Items listed in a dataset:

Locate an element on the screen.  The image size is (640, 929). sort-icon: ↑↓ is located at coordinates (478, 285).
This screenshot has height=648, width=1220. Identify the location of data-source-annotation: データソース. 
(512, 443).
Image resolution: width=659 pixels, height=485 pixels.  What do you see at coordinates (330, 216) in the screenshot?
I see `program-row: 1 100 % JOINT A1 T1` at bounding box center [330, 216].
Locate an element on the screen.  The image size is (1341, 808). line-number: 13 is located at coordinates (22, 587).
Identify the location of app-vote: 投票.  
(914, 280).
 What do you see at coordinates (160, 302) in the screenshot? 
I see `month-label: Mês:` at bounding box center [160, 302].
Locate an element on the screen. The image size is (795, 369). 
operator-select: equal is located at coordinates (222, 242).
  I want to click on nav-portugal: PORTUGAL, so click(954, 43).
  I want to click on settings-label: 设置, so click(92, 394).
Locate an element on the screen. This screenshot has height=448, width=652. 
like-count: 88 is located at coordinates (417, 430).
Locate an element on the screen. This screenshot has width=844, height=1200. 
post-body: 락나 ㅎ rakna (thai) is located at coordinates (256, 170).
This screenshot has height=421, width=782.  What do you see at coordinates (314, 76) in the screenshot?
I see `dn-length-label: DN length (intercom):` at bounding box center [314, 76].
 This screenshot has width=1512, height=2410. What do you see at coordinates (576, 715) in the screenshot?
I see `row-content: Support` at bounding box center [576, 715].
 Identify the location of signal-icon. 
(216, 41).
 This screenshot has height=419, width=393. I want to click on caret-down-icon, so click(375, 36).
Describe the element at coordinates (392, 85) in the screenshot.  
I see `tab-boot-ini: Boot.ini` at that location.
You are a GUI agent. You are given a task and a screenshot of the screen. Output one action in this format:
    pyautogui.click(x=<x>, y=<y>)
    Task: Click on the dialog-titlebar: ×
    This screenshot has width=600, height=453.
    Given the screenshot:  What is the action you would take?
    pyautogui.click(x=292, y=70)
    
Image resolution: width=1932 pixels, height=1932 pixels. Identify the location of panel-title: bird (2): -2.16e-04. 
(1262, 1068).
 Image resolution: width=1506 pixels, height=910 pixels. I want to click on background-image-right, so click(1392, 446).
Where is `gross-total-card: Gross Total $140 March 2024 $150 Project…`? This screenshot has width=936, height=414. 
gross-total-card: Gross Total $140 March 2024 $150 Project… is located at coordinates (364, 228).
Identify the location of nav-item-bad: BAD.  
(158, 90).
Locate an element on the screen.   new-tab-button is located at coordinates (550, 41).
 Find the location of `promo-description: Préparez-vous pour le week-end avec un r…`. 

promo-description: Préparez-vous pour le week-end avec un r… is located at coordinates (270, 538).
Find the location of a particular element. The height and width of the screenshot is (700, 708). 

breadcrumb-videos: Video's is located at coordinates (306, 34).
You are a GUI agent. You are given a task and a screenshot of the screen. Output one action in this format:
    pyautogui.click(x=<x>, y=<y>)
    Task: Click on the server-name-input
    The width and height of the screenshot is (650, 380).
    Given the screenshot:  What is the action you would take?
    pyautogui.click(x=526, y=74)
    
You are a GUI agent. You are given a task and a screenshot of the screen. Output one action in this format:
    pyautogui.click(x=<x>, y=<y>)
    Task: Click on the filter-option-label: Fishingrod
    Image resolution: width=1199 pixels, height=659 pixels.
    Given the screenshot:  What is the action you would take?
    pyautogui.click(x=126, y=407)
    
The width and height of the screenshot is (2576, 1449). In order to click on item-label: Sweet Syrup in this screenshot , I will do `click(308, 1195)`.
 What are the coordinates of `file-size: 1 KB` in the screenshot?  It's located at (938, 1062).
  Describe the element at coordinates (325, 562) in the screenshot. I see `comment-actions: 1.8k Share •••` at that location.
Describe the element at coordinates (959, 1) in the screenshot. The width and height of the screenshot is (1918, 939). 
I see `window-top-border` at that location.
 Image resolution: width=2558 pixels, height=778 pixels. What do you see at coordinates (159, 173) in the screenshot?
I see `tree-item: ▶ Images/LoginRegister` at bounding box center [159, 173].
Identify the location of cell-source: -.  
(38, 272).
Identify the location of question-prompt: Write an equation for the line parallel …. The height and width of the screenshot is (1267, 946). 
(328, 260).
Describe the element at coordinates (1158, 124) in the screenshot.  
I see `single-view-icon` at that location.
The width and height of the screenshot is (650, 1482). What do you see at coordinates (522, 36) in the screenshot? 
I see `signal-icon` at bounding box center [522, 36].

> **Your assignment**: Copy every row above word for word, without changing anything.

> **Result**:
Locate an element on the screen.  The image size is (640, 929). sort-icon: ↑↓ is located at coordinates (478, 285).
This screenshot has height=648, width=1220. Identify the location of data-source-annotation: データソース. 
(512, 443).
Image resolution: width=659 pixels, height=485 pixels.  What do you see at coordinates (330, 216) in the screenshot?
I see `program-row: 1 100 % JOINT A1 T1` at bounding box center [330, 216].
Locate an element on the screen.  The image size is (1341, 808). line-number: 13 is located at coordinates (22, 587).
Identify the location of app-vote: 投票.  
(914, 280).
 What do you see at coordinates (160, 302) in the screenshot? 
I see `month-label: Mês:` at bounding box center [160, 302].
Locate an element on the screen. The image size is (795, 369). 
operator-select: equal is located at coordinates (222, 242).
  I want to click on nav-portugal: PORTUGAL, so click(954, 43).
  I want to click on settings-label: 设置, so click(92, 394).
Locate an element on the screen. This screenshot has height=448, width=652. 
like-count: 88 is located at coordinates (417, 430).
Locate an element on the screen. This screenshot has width=844, height=1200. 
post-body: 락나 ㅎ rakna (thai) is located at coordinates (256, 170).
This screenshot has height=421, width=782.  What do you see at coordinates (314, 76) in the screenshot?
I see `dn-length-label: DN length (intercom):` at bounding box center [314, 76].
 This screenshot has width=1512, height=2410. What do you see at coordinates (576, 715) in the screenshot?
I see `row-content: Support` at bounding box center [576, 715].
 Identify the location of signal-icon. 
(216, 41).
 This screenshot has height=419, width=393. I want to click on caret-down-icon, so click(375, 36).
Describe the element at coordinates (392, 85) in the screenshot.  
I see `tab-boot-ini: Boot.ini` at that location.
You are a GUI agent. You are given a task and a screenshot of the screen. Output one action in this format:
    pyautogui.click(x=<x>, y=<y>)
    Task: Click on the dialog-titlebar: ×
    This screenshot has width=600, height=453.
    Given the screenshot:  What is the action you would take?
    pyautogui.click(x=292, y=70)
    
Image resolution: width=1932 pixels, height=1932 pixels. Identify the location of panel-title: bird (2): -2.16e-04. 
(1262, 1068).
 Image resolution: width=1506 pixels, height=910 pixels. I want to click on background-image-right, so click(1392, 446).
Where is `gross-total-card: Gross Total $140 March 2024 $150 Project…`? This screenshot has width=936, height=414. 
gross-total-card: Gross Total $140 March 2024 $150 Project… is located at coordinates (364, 228).
Identify the location of nav-item-bad: BAD.  
(158, 90).
Locate an element on the screen.   new-tab-button is located at coordinates (550, 41).
 Find the location of `promo-description: Préparez-vous pour le week-end avec un r…`. 

promo-description: Préparez-vous pour le week-end avec un r… is located at coordinates (270, 538).
Find the location of a particular element. The height and width of the screenshot is (700, 708). 

breadcrumb-videos: Video's is located at coordinates (306, 34).
You are a GUI agent. You are given a task and a screenshot of the screen. Output one action in this format:
    pyautogui.click(x=<x>, y=<y>)
    Task: Click on the server-name-input
    The width and height of the screenshot is (650, 380).
    Given the screenshot:  What is the action you would take?
    pyautogui.click(x=526, y=74)
    
You are a GUI agent. You are given a task and a screenshot of the screen. Output one action in this format:
    pyautogui.click(x=<x>, y=<y>)
    Task: Click on the filter-option-label: Fishingrod
    Image resolution: width=1199 pixels, height=659 pixels.
    Given the screenshot:  What is the action you would take?
    pyautogui.click(x=126, y=407)
    
The width and height of the screenshot is (2576, 1449). In order to click on item-label: Sweet Syrup in this screenshot , I will do `click(308, 1195)`.
 What are the coordinates of `file-size: 1 KB` in the screenshot?  It's located at (938, 1062).
  Describe the element at coordinates (325, 562) in the screenshot. I see `comment-actions: 1.8k Share •••` at that location.
Describe the element at coordinates (959, 1) in the screenshot. The width and height of the screenshot is (1918, 939). 
I see `window-top-border` at that location.
 Image resolution: width=2558 pixels, height=778 pixels. What do you see at coordinates (159, 173) in the screenshot?
I see `tree-item: ▶ Images/LoginRegister` at bounding box center [159, 173].
Identify the location of cell-source: -.  
(38, 272).
Identify the location of question-prompt: Write an equation for the line parallel …. The height and width of the screenshot is (1267, 946). 
(328, 260).
Describe the element at coordinates (1158, 124) in the screenshot.  
I see `single-view-icon` at that location.
The width and height of the screenshot is (650, 1482). What do you see at coordinates (522, 36) in the screenshot? 
I see `signal-icon` at bounding box center [522, 36].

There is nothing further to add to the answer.